▶ **WHAT YOU NEED TO DO**:
Update the records below by changing every "computer-use agent" to "desktop assistant" and leaving all other text as it is.

--- Start ---

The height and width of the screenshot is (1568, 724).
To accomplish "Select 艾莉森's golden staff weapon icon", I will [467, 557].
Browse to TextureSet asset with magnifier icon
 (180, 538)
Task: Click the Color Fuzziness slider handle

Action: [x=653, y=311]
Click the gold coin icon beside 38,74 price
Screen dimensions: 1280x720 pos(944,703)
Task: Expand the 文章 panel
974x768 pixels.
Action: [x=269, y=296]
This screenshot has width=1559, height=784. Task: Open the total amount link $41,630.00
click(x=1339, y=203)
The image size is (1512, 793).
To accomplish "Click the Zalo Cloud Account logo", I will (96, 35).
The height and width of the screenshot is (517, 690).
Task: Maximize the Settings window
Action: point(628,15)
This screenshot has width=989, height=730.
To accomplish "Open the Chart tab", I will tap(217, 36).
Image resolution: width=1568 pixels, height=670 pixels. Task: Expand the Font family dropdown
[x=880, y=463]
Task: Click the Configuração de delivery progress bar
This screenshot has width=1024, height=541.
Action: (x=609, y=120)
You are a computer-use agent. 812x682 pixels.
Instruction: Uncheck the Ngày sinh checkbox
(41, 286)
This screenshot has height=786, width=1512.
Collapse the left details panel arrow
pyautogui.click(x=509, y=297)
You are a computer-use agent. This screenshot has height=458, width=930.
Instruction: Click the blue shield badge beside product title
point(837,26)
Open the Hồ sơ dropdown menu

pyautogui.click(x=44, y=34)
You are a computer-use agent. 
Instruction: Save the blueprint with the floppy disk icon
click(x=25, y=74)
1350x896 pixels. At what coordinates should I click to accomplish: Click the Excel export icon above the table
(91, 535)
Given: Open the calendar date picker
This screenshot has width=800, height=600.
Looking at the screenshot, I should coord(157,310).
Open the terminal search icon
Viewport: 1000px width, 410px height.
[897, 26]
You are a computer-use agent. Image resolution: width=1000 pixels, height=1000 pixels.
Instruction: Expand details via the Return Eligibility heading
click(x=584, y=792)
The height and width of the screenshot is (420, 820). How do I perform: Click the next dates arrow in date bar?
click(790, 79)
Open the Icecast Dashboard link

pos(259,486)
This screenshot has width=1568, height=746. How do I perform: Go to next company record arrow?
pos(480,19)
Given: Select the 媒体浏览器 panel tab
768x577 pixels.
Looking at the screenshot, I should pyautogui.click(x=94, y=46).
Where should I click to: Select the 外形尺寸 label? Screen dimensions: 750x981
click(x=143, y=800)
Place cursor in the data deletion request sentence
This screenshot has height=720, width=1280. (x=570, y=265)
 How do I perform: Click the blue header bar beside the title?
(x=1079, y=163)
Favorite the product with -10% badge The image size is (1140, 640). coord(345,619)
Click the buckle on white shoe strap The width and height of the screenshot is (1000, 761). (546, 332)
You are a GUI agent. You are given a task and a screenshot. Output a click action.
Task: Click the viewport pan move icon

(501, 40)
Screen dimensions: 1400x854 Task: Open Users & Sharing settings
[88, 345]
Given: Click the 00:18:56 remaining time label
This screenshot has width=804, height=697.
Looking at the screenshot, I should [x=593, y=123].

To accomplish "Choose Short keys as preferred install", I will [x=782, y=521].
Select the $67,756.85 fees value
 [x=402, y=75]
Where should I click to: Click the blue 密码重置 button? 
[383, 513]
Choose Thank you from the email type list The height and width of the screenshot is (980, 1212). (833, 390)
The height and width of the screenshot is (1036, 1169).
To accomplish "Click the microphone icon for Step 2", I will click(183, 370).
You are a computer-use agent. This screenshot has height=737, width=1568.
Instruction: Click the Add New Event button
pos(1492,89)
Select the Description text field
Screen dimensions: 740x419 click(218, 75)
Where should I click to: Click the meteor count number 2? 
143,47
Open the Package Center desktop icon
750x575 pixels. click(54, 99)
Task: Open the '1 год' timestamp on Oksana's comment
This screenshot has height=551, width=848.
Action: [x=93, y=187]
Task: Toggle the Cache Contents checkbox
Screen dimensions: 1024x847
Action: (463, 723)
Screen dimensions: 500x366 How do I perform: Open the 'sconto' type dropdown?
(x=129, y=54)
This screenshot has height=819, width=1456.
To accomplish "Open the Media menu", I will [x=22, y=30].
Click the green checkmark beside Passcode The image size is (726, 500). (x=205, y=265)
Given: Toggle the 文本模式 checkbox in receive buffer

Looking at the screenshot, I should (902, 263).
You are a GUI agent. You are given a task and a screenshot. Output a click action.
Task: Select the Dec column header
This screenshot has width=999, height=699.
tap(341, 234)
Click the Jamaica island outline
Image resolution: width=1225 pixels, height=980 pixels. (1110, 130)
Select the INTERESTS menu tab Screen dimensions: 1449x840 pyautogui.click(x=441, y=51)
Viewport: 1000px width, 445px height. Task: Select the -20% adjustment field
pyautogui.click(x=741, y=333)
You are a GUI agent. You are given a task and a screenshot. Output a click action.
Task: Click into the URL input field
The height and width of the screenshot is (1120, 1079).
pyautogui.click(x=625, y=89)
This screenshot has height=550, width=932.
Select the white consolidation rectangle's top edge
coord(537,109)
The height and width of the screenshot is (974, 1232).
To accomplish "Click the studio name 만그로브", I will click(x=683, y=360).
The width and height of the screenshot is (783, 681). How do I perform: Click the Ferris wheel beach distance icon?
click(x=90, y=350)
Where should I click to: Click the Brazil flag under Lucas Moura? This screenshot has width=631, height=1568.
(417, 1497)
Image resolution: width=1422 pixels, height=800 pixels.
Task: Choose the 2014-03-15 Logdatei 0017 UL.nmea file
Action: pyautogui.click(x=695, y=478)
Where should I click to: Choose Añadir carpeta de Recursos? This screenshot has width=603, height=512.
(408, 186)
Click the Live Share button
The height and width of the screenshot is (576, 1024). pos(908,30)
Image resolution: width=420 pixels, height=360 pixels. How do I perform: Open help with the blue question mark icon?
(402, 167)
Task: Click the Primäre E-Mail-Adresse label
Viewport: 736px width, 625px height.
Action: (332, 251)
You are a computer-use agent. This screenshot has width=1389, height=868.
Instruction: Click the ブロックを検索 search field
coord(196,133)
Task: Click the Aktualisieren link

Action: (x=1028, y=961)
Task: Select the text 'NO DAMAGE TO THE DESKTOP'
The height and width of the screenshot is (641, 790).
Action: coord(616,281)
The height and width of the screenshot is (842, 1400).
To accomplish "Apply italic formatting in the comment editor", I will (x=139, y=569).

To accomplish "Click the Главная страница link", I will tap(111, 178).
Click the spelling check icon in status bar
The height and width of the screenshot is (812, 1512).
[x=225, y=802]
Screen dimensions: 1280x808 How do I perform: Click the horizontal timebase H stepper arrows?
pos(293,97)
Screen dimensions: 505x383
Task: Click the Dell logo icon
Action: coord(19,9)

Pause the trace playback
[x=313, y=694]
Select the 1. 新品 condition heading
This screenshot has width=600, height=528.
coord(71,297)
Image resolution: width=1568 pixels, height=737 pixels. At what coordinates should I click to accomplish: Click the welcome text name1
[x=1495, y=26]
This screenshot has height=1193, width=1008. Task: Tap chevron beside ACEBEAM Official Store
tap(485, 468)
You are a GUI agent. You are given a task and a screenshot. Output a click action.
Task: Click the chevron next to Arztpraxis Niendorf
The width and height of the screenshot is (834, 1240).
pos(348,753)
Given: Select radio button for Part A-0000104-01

--- End ---

▶ **CORRECT RESPONSE**:
The height and width of the screenshot is (1568, 724).
To accomplish "Select 艾莉森's golden staff weapon icon", I will [467, 557].
Browse to TextureSet asset with magnifier icon
 (180, 538)
Task: Click the Color Fuzziness slider handle

Action: [x=653, y=311]
Click the gold coin icon beside 38,74 price
Screen dimensions: 1280x720 pos(944,703)
Task: Expand the 文章 panel
974x768 pixels.
Action: [x=269, y=296]
This screenshot has width=1559, height=784. Task: Open the total amount link $41,630.00
click(x=1339, y=203)
The image size is (1512, 793).
To accomplish "Click the Zalo Cloud Account logo", I will (96, 35).
The height and width of the screenshot is (517, 690).
Task: Maximize the Settings window
Action: point(628,15)
This screenshot has width=989, height=730.
To accomplish "Open the Chart tab", I will tap(217, 36).
Image resolution: width=1568 pixels, height=670 pixels. Task: Expand the Font family dropdown
[x=880, y=463]
Task: Click the Configuração de delivery progress bar
This screenshot has width=1024, height=541.
Action: (x=609, y=120)
You are a desktop assistant. 812x682 pixels.
Instruction: Uncheck the Ngày sinh checkbox
(41, 286)
This screenshot has height=786, width=1512.
Collapse the left details panel arrow
pyautogui.click(x=509, y=297)
You are a desktop assistant. This screenshot has height=458, width=930.
Instruction: Click the blue shield badge beside product title
point(837,26)
Open the Hồ sơ dropdown menu

pyautogui.click(x=44, y=34)
You are a desktop assistant. 
Instruction: Save the blueprint with the floppy disk icon
click(x=25, y=74)
1350x896 pixels. At what coordinates should I click to accomplish: Click the Excel export icon above the table
(91, 535)
Given: Open the calendar date picker
This screenshot has width=800, height=600.
Looking at the screenshot, I should coord(157,310).
Open the terminal search icon
Viewport: 1000px width, 410px height.
[897, 26]
You are a desktop assistant. Image resolution: width=1000 pixels, height=1000 pixels.
Instruction: Expand details via the Return Eligibility heading
click(x=584, y=792)
The height and width of the screenshot is (420, 820). How do I perform: Click the next dates arrow in date bar?
click(790, 79)
Open the Icecast Dashboard link

pos(259,486)
This screenshot has width=1568, height=746. How do I perform: Go to next company record arrow?
pos(480,19)
Given: Select the 媒体浏览器 panel tab
768x577 pixels.
Looking at the screenshot, I should pyautogui.click(x=94, y=46).
Where should I click to: Select the 外形尺寸 label? Screen dimensions: 750x981
click(x=143, y=800)
Place cursor in the data deletion request sentence
This screenshot has height=720, width=1280. (x=570, y=265)
 How do I perform: Click the blue header bar beside the title?
(x=1079, y=163)
Favorite the product with -10% badge The image size is (1140, 640). coord(345,619)
Click the buckle on white shoe strap The width and height of the screenshot is (1000, 761). (546, 332)
You are a GUI agent. You are given a task and a screenshot. Output a click action.
Task: Click the viewport pan move icon

(501, 40)
Screen dimensions: 1400x854 Task: Open Users & Sharing settings
[88, 345]
Given: Click the 00:18:56 remaining time label
This screenshot has width=804, height=697.
Looking at the screenshot, I should [x=593, y=123].

To accomplish "Choose Short keys as preferred install", I will [x=782, y=521].
Select the $67,756.85 fees value
 [x=402, y=75]
Where should I click to: Click the blue 密码重置 button? 
[383, 513]
Choose Thank you from the email type list The height and width of the screenshot is (980, 1212). (833, 390)
The height and width of the screenshot is (1036, 1169).
To accomplish "Click the microphone icon for Step 2", I will click(183, 370).
You are a desktop assistant. This screenshot has height=737, width=1568.
Instruction: Click the Add New Event button
pos(1492,89)
Select the Description text field
Screen dimensions: 740x419 click(218, 75)
Where should I click to: Click the meteor count number 2? 
143,47
Open the Package Center desktop icon
750x575 pixels. click(54, 99)
Task: Open the '1 год' timestamp on Oksana's comment
This screenshot has height=551, width=848.
Action: [x=93, y=187]
Task: Toggle the Cache Contents checkbox
Screen dimensions: 1024x847
Action: (463, 723)
Screen dimensions: 500x366 How do I perform: Open the 'sconto' type dropdown?
(x=129, y=54)
This screenshot has height=819, width=1456.
To accomplish "Open the Media menu", I will [x=22, y=30].
Click the green checkmark beside Passcode The image size is (726, 500). (x=205, y=265)
Given: Toggle the 文本模式 checkbox in receive buffer

Looking at the screenshot, I should (902, 263).
You are a GUI agent. You are given a task and a screenshot. Output a click action.
Task: Select the Dec column header
This screenshot has width=999, height=699.
tap(341, 234)
Click the Jamaica island outline
Image resolution: width=1225 pixels, height=980 pixels. (1110, 130)
Select the INTERESTS menu tab Screen dimensions: 1449x840 pyautogui.click(x=441, y=51)
Viewport: 1000px width, 445px height. Task: Select the -20% adjustment field
pyautogui.click(x=741, y=333)
You are a GUI agent. You are given a task and a screenshot. Output a click action.
Task: Click into the URL input field
The height and width of the screenshot is (1120, 1079).
pyautogui.click(x=625, y=89)
This screenshot has height=550, width=932.
Select the white consolidation rectangle's top edge
coord(537,109)
The height and width of the screenshot is (974, 1232).
To accomplish "Click the studio name 만그로브", I will click(x=683, y=360).
The width and height of the screenshot is (783, 681). How do I perform: Click the Ferris wheel beach distance icon?
click(x=90, y=350)
Where should I click to: Click the Brazil flag under Lucas Moura? This screenshot has width=631, height=1568.
(417, 1497)
Image resolution: width=1422 pixels, height=800 pixels.
Task: Choose the 2014-03-15 Logdatei 0017 UL.nmea file
Action: pyautogui.click(x=695, y=478)
Where should I click to: Choose Añadir carpeta de Recursos? This screenshot has width=603, height=512.
(408, 186)
Click the Live Share button
The height and width of the screenshot is (576, 1024). pos(908,30)
Image resolution: width=420 pixels, height=360 pixels. How do I perform: Open help with the blue question mark icon?
(402, 167)
Task: Click the Primäre E-Mail-Adresse label
Viewport: 736px width, 625px height.
Action: (332, 251)
You are a desktop assistant. This screenshot has width=1389, height=868.
Instruction: Click the ブロックを検索 search field
coord(196,133)
Task: Click the Aktualisieren link

Action: (x=1028, y=961)
Task: Select the text 'NO DAMAGE TO THE DESKTOP'
The height and width of the screenshot is (641, 790).
Action: coord(616,281)
The height and width of the screenshot is (842, 1400).
To accomplish "Apply italic formatting in the comment editor", I will (x=139, y=569).

To accomplish "Click the Главная страница link", I will tap(111, 178).
Click the spelling check icon in status bar
The height and width of the screenshot is (812, 1512).
[x=225, y=802]
Screen dimensions: 1280x808 How do I perform: Click the horizontal timebase H stepper arrows?
pos(293,97)
Screen dimensions: 505x383
Task: Click the Dell logo icon
Action: coord(19,9)

Pause the trace playback
[x=313, y=694]
Select the 1. 新品 condition heading
This screenshot has width=600, height=528.
coord(71,297)
Image resolution: width=1568 pixels, height=737 pixels. At what coordinates should I click to accomplish: Click the welcome text name1
[x=1495, y=26]
This screenshot has height=1193, width=1008. Task: Tap chevron beside ACEBEAM Official Store
tap(485, 468)
You are a GUI agent. You are given a task and a screenshot. Output a click action.
Task: Click the chevron next to Arztpraxis Niendorf
The width and height of the screenshot is (834, 1240).
pos(348,753)
Given: Select radio button for Part A-0000104-01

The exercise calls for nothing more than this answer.